Рыбница, направлявшаяся в Астрахань, подошла как раз в тот момент, когда ловцы спускались в подчалок, чтобы подгрести к неводам. На рыбнице торопились, и Алексей, простясь с друзьями, подхватив плотно упакованную ловецкую посылку, перешагнул с борта на борт. Ветерок был ровный, неспадающий, и паруса надулись, у бортов забурлило.

Подъехав к Астрахани, он не прощался с морем: все же вымотался за время путины основательно и ног под собой не чуял, когда ступил на твердую землю.

3

Алешка сидел на кухне, полуголый, завернув штаны и опустив ноги в таз с теплой водой. Володя только тут ощутил оставшуюся за спиной разлуку, засмеялся:

– Хан татарский! – Толкнул его в плечо: – Ну как?

– Хорошо. Только ноги натер портянками.

– Сдюжил?

Но об этом не надо было и спрашивать. Алексей лишь повел бровью.

– Я судаков привез. Поставь воду греть. Мать придет, а у нас уха!

О подаренном осетре Алексей умолчал. Пес с ней, с царь-рыбой, и с этим холуем… Он стал рассказывать, как жил на рыбнице. То да се… Краткость у него была спартанская, Володя привык.
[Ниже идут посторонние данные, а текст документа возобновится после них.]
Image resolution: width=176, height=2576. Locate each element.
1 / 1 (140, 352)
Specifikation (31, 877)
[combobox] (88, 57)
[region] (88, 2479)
Так или иначе Володя представлял Каспий, расставленные сети, бьющуюся в ячеях рыбу, морскую пену, замешанную на водорослях. И собственную вчерашнюю злобу, протянувшуюся до звезд. Он слушал брата, сокрушаясь сердцем. И даже не очень верилось: он ли с ножом пошел? С ножом против голых кулаков, хотя бы то и были кулаки Абдуллы.

Все равно я не бросился бы с ножом, подумал он, оправдываясь. Я знал, что не кинусь…

– Послушай, я тут из «Чтеца-декламатора» выучил, – сказал он, стараясь победить это смятение свое. И стал читать «Белое покрывало». Потом, разохотившись, «Трубадура»: «Трубадур идет веселый, солнце ярко, жарок день…»

Образ Абдуллы отступил. Растаял.

Алексей слушал, не перебивал. Он поджал губы, в точности так, как ранее вообразил Володя, посматривал искоса.

Володя смолк, и Алексей, подняв голову, сказал:

– По-моему, у тебя получается. Пожалуй, не хуже, чем читают со сцены.

Это было бы высшей со стороны Алексея похвалой, если бы Володя не знал, что не все читанное со сцены брату нравилось.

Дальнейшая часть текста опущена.